Lava lamp

The man who turned a strange egg timer into an 'LSD lamp'

Edward Craven Walker (Singapore, July 4, 1918 – Ringwood, Hampshire, August 15, 2000)

"The lava lamp," its inventor once said, "has a cycle like that of life itself: it grows, wears out, decays, disappears and then starts all over again." Edward Craven Walker himself lived to be 82 years old, so he was able to experience it all: he brought the strange lamp onto the market in 1963, it faded away in the 1970s, and at a certain point in the 1980s it had completely disappeared.

She was there again at the end of the nineties.

Walker wasn't really an inventor, at least not the kind of inventor who spends his life tinkering with anything and everything. Rather, he was an adventurer who had a keen eye for ways to make easy money.

Walker was born in 1918 to British parents in the crown colony of Singapore. When the Second World War broke out, he was 22 and had to do military service in his native Great Britain.

He ended up in the Royal Air Force and carried out photo reconnaissance flights with a Mosquito aircraft throughout the war.

After the capitulation of the Third Reich he found a job as a travel agent; Among other things, he set up a home exchange agency called 'En Famille'. "That was enjoyable," Walker said, "and it promoted international friendship." On holiday in the south of France he discovered the existence of naturist camps.

It was difficult to advertise those camps in Britain in the 1950s. Walker came up with the idea of using so-called documentary films as a promotional tool. His first print had the beautiful title Eva's on skiing, but it did not pass the censorship and flopped.

Things went better with Traveling Light, which focuses on a naked woman who is artistically swimming off the Corsican coast to the right music. It was the first naturist film to pass strict British censorship.

He performed in the West End for eight months to conquer the world.

Walker couldn't help it: "I just wanted to promote naturism," he said, "and now I'm filthy rich too." With the big money he bought a club on the beaches of Bournemouth in southern England and there he founded the first naturist club in Great Britain. “A naturist,” says Walker, “must promote mental and physical health.

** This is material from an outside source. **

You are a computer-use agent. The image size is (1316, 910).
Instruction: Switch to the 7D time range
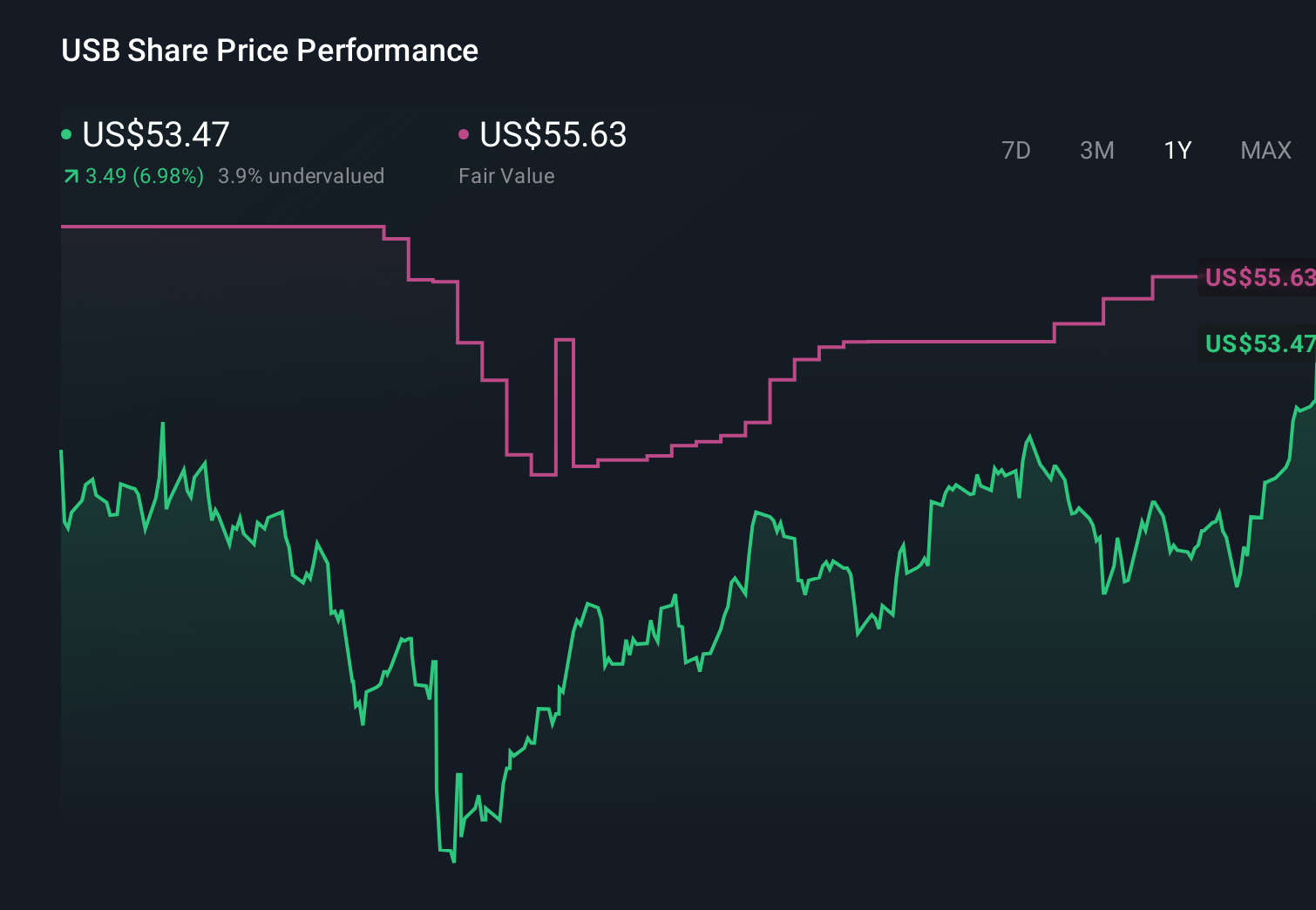point(1016,151)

Fat people (fat fogies) demonstrate that they don't care about that, they don't come into my club.' This caused riots and made the news.

silver lava lampThe large amount of money also gave him the time and resources to work on an old idea that he had been working on for more than ten years. As a budding travel agent, he one day stopped with his trailer at the Queen's Head Pub in Burley, Hampshire.

On the counter was a glass cocktail shaker that did what a lava lamp does today. A quantity of paraffin lay beneath a liquid at the bottom of the shaker; By heating with a lamp, the paraffin melted and rose to the top, where it cooled and then sank back down.

The thing was neither a shaker nor a lamp. It was an egg timer, a clock that allowed you to determine exactly when an egg had reached the right degree of soft-boiledness.

Walker became fascinated by the unintended light effect. He went looking for its inventor, but he turned out to be deceased. According to some sources, the man had not patented his invention, according to others, Walker gave the widow a sum of money.

In any case, by 1963 the wealthy and well-known naturist Edward Walker brought his multi-colored kitsch lamp onto the market.

Coincidentally, all kinds of psychedelic substances came into fashion at that time. The flower power generation recognized the effect that LSD had on the mind in the effects of the lamp. Pop groups such as The Beatles and The Rolling Stones began to incorporate the use of psychedelics into their music.

And Walker grew into a real hero. It was as if he came up with his lamp during an LSD trip. “No way,” said Walker, “I'm a naturist, I've never used drugs in my life. Anyone who looks at my lamp long enough doesn't need drugs at all.'

Some years, 7 million lava lamps were sold. By the end of the 1970s there were still 200 per month. In 1989 he sold his invention to the beautiful 22-year-old student Cressida Granger, who founded the company Mathmos and started working again.

By the end of the 1990s it was back to two million units per year.

Walker died of cancer in August 2000. He had then had four marriages, which had produced four children.

Three weeks before his death, he pulled off another stunt by using a newspaper advertisement to look for his girlfriend Pearl, whom he had known in the 1930s. "I was thinking about my childhood and suddenly her image flashed through my mind," he told a journalist. 'She was so sweet and gentle.

I wanted to know what became of her.' Walker was buried not far from Burley, the place where he had once discovered that special variant of an hourglass in a pub.